= WHAT IS BEING ASKED =
Retype the entries word for word, leaving nothing out.

═══ RECORDS SHOWN ═══

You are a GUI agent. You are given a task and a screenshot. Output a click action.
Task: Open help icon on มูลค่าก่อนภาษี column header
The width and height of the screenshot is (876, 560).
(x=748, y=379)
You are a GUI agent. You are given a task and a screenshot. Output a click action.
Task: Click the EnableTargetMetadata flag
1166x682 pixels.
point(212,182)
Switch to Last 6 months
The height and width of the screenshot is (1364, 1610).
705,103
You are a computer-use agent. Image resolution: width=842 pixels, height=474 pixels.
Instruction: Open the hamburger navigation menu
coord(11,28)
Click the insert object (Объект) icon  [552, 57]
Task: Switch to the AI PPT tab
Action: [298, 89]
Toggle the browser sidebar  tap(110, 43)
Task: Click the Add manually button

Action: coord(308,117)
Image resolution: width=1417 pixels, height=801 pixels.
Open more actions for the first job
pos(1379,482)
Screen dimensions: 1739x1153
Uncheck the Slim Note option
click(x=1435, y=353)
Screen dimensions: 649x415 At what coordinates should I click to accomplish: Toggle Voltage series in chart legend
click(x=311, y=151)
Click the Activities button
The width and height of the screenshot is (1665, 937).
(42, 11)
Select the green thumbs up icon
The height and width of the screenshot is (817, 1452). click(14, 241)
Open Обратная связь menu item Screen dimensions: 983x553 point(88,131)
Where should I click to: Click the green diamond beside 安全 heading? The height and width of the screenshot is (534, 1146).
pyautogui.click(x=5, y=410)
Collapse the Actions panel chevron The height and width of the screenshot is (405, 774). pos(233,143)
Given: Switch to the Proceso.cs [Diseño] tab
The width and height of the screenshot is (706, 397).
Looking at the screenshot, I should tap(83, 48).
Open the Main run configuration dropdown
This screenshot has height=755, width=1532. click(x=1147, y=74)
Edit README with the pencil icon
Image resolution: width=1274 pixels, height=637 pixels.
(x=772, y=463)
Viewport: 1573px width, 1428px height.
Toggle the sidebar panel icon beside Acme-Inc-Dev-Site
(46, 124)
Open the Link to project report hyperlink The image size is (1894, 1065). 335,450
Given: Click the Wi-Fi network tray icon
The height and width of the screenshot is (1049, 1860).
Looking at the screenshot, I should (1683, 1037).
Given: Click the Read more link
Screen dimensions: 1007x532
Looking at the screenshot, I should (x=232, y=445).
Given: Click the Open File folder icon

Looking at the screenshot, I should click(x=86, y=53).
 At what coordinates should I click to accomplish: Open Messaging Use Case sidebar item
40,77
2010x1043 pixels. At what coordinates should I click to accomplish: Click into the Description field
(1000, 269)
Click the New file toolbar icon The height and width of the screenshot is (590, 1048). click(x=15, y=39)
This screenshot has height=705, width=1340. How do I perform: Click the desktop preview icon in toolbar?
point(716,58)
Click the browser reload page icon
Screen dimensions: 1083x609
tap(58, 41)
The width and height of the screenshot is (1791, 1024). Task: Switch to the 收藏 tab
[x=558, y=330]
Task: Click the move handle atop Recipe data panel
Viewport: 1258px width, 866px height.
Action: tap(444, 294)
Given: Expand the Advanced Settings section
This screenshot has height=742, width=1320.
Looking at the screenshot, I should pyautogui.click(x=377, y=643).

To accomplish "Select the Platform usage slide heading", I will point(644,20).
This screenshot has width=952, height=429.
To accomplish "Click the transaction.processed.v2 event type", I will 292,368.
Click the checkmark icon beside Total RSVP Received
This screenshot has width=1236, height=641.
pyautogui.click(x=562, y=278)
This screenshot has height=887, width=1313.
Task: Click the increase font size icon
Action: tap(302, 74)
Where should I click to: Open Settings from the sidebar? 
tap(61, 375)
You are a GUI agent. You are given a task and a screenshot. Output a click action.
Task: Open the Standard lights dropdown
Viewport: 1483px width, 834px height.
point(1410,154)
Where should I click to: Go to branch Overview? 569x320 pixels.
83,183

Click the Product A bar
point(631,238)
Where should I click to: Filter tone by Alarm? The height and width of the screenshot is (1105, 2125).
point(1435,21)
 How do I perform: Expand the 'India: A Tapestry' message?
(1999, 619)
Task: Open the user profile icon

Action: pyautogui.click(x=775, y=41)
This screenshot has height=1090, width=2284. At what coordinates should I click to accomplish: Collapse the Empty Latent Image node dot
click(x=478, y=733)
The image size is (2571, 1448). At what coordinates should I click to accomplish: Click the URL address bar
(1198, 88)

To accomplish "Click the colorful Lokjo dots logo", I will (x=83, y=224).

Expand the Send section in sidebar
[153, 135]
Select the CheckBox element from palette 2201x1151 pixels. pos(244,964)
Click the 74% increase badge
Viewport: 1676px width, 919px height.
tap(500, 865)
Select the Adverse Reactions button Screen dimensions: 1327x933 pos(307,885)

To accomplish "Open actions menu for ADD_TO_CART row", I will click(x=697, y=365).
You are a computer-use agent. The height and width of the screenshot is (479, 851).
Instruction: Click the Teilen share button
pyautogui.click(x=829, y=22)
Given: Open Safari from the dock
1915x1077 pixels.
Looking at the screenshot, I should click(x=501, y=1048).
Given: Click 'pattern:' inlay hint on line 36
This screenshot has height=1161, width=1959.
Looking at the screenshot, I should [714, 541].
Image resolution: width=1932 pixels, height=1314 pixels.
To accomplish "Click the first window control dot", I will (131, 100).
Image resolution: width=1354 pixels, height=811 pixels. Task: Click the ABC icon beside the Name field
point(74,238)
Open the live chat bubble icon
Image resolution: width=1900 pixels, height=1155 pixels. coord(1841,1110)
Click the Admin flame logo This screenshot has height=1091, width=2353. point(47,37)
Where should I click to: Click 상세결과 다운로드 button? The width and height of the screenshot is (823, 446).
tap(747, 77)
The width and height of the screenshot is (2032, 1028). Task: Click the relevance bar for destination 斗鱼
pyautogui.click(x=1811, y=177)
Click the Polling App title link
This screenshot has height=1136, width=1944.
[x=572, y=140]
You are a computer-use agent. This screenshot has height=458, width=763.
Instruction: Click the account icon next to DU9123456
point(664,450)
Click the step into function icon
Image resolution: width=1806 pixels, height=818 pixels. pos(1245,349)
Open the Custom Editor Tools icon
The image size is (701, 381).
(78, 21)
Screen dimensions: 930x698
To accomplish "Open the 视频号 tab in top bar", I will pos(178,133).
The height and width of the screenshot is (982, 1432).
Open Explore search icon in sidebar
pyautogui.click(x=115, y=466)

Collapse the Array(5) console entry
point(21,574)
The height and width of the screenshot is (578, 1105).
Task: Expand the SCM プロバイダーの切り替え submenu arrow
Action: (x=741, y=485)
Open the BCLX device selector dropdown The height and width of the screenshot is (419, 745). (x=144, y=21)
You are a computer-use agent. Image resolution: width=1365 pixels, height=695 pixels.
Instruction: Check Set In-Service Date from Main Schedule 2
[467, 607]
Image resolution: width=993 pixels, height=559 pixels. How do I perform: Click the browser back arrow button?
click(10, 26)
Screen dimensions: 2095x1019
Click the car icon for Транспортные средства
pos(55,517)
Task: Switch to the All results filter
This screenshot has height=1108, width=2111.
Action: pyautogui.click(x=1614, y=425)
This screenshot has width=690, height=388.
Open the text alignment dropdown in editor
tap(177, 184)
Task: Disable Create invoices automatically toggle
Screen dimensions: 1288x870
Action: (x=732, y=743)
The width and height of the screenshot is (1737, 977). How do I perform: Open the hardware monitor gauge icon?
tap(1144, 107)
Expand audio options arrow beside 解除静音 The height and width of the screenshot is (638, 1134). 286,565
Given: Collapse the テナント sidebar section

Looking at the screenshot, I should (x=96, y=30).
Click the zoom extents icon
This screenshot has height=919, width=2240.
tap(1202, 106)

═══

= RESULT OF THIS EXERCISE =
You are a GUI agent. You are given a task and a screenshot. Output a click action.
Task: Open help icon on มูลค่าก่อนภาษี column header
The width and height of the screenshot is (876, 560).
(x=748, y=379)
You are a GUI agent. You are given a task and a screenshot. Output a click action.
Task: Click the EnableTargetMetadata flag
1166x682 pixels.
point(212,182)
Switch to Last 6 months
The height and width of the screenshot is (1364, 1610).
705,103
You are a computer-use agent. Image resolution: width=842 pixels, height=474 pixels.
Instruction: Open the hamburger navigation menu
coord(11,28)
Click the insert object (Объект) icon  [552, 57]
Task: Switch to the AI PPT tab
Action: [298, 89]
Toggle the browser sidebar  tap(110, 43)
Task: Click the Add manually button

Action: coord(308,117)
Image resolution: width=1417 pixels, height=801 pixels.
Open more actions for the first job
pos(1379,482)
Screen dimensions: 1739x1153
Uncheck the Slim Note option
click(x=1435, y=353)
Screen dimensions: 649x415 At what coordinates should I click to accomplish: Toggle Voltage series in chart legend
click(x=311, y=151)
Click the Activities button
The width and height of the screenshot is (1665, 937).
(42, 11)
Select the green thumbs up icon
The height and width of the screenshot is (817, 1452). click(14, 241)
Open Обратная связь menu item Screen dimensions: 983x553 point(88,131)
Where should I click to: Click the green diamond beside 安全 heading? The height and width of the screenshot is (534, 1146).
pyautogui.click(x=5, y=410)
Collapse the Actions panel chevron The height and width of the screenshot is (405, 774). pos(233,143)
Given: Switch to the Proceso.cs [Diseño] tab
The width and height of the screenshot is (706, 397).
Looking at the screenshot, I should tap(83, 48).
Open the Main run configuration dropdown
This screenshot has height=755, width=1532. click(x=1147, y=74)
Edit README with the pencil icon
Image resolution: width=1274 pixels, height=637 pixels.
(x=772, y=463)
Viewport: 1573px width, 1428px height.
Toggle the sidebar panel icon beside Acme-Inc-Dev-Site
(46, 124)
Open the Link to project report hyperlink The image size is (1894, 1065). 335,450
Given: Click the Wi-Fi network tray icon
The height and width of the screenshot is (1049, 1860).
Looking at the screenshot, I should (1683, 1037).
Given: Click the Read more link
Screen dimensions: 1007x532
Looking at the screenshot, I should (x=232, y=445).
Given: Click the Open File folder icon

Looking at the screenshot, I should click(x=86, y=53).
 At what coordinates should I click to accomplish: Open Messaging Use Case sidebar item
40,77
2010x1043 pixels. At what coordinates should I click to accomplish: Click into the Description field
(1000, 269)
Click the New file toolbar icon The height and width of the screenshot is (590, 1048). click(x=15, y=39)
This screenshot has height=705, width=1340. How do I perform: Click the desktop preview icon in toolbar?
point(716,58)
Click the browser reload page icon
Screen dimensions: 1083x609
tap(58, 41)
The width and height of the screenshot is (1791, 1024). Task: Switch to the 收藏 tab
[x=558, y=330]
Task: Click the move handle atop Recipe data panel
Viewport: 1258px width, 866px height.
Action: tap(444, 294)
Given: Expand the Advanced Settings section
This screenshot has height=742, width=1320.
Looking at the screenshot, I should pyautogui.click(x=377, y=643).

To accomplish "Select the Platform usage slide heading", I will point(644,20).
This screenshot has width=952, height=429.
To accomplish "Click the transaction.processed.v2 event type", I will 292,368.
Click the checkmark icon beside Total RSVP Received
This screenshot has width=1236, height=641.
pyautogui.click(x=562, y=278)
This screenshot has height=887, width=1313.
Task: Click the increase font size icon
Action: tap(302, 74)
Where should I click to: Open Settings from the sidebar? 
tap(61, 375)
You are a GUI agent. You are given a task and a screenshot. Output a click action.
Task: Open the Standard lights dropdown
Viewport: 1483px width, 834px height.
point(1410,154)
Where should I click to: Go to branch Overview? 569x320 pixels.
83,183

Click the Product A bar
point(631,238)
Where should I click to: Filter tone by Alarm? The height and width of the screenshot is (1105, 2125).
point(1435,21)
 How do I perform: Expand the 'India: A Tapestry' message?
(1999, 619)
Task: Open the user profile icon

Action: pyautogui.click(x=775, y=41)
This screenshot has height=1090, width=2284. At what coordinates should I click to accomplish: Collapse the Empty Latent Image node dot
click(x=478, y=733)
The image size is (2571, 1448). At what coordinates should I click to accomplish: Click the URL address bar
(1198, 88)

To accomplish "Click the colorful Lokjo dots logo", I will (x=83, y=224).

Expand the Send section in sidebar
[153, 135]
Select the CheckBox element from palette 2201x1151 pixels. pos(244,964)
Click the 74% increase badge
Viewport: 1676px width, 919px height.
tap(500, 865)
Select the Adverse Reactions button Screen dimensions: 1327x933 pos(307,885)

To accomplish "Open actions menu for ADD_TO_CART row", I will click(x=697, y=365).
You are a computer-use agent. The height and width of the screenshot is (479, 851).
Instruction: Click the Teilen share button
pyautogui.click(x=829, y=22)
Given: Open Safari from the dock
1915x1077 pixels.
Looking at the screenshot, I should click(x=501, y=1048).
Given: Click 'pattern:' inlay hint on line 36
This screenshot has height=1161, width=1959.
Looking at the screenshot, I should [714, 541].
Image resolution: width=1932 pixels, height=1314 pixels.
To accomplish "Click the first window control dot", I will (131, 100).
Image resolution: width=1354 pixels, height=811 pixels. Task: Click the ABC icon beside the Name field
point(74,238)
Open the live chat bubble icon
Image resolution: width=1900 pixels, height=1155 pixels. coord(1841,1110)
Click the Admin flame logo This screenshot has height=1091, width=2353. point(47,37)
Where should I click to: Click 상세결과 다운로드 button? The width and height of the screenshot is (823, 446).
tap(747, 77)
The width and height of the screenshot is (2032, 1028). Task: Click the relevance bar for destination 斗鱼
pyautogui.click(x=1811, y=177)
Click the Polling App title link
This screenshot has height=1136, width=1944.
[x=572, y=140]
You are a computer-use agent. This screenshot has height=458, width=763.
Instruction: Click the account icon next to DU9123456
point(664,450)
Click the step into function icon
Image resolution: width=1806 pixels, height=818 pixels. pos(1245,349)
Open the Custom Editor Tools icon
The image size is (701, 381).
(78, 21)
Screen dimensions: 930x698
To accomplish "Open the 视频号 tab in top bar", I will pos(178,133).
The height and width of the screenshot is (982, 1432).
Open Explore search icon in sidebar
pyautogui.click(x=115, y=466)

Collapse the Array(5) console entry
point(21,574)
The height and width of the screenshot is (578, 1105).
Task: Expand the SCM プロバイダーの切り替え submenu arrow
Action: (x=741, y=485)
Open the BCLX device selector dropdown The height and width of the screenshot is (419, 745). (x=144, y=21)
You are a computer-use agent. Image resolution: width=1365 pixels, height=695 pixels.
Instruction: Check Set In-Service Date from Main Schedule 2
[467, 607]
Image resolution: width=993 pixels, height=559 pixels. How do I perform: Click the browser back arrow button?
click(10, 26)
Screen dimensions: 2095x1019
Click the car icon for Транспортные средства
pos(55,517)
Task: Switch to the All results filter
This screenshot has height=1108, width=2111.
Action: pyautogui.click(x=1614, y=425)
This screenshot has width=690, height=388.
Open the text alignment dropdown in editor
tap(177, 184)
Task: Disable Create invoices automatically toggle
Screen dimensions: 1288x870
Action: (x=732, y=743)
The width and height of the screenshot is (1737, 977). How do I perform: Open the hardware monitor gauge icon?
tap(1144, 107)
Expand audio options arrow beside 解除静音 The height and width of the screenshot is (638, 1134). 286,565
Given: Collapse the テナント sidebar section

Looking at the screenshot, I should (x=96, y=30).
Click the zoom extents icon
This screenshot has height=919, width=2240.
tap(1202, 106)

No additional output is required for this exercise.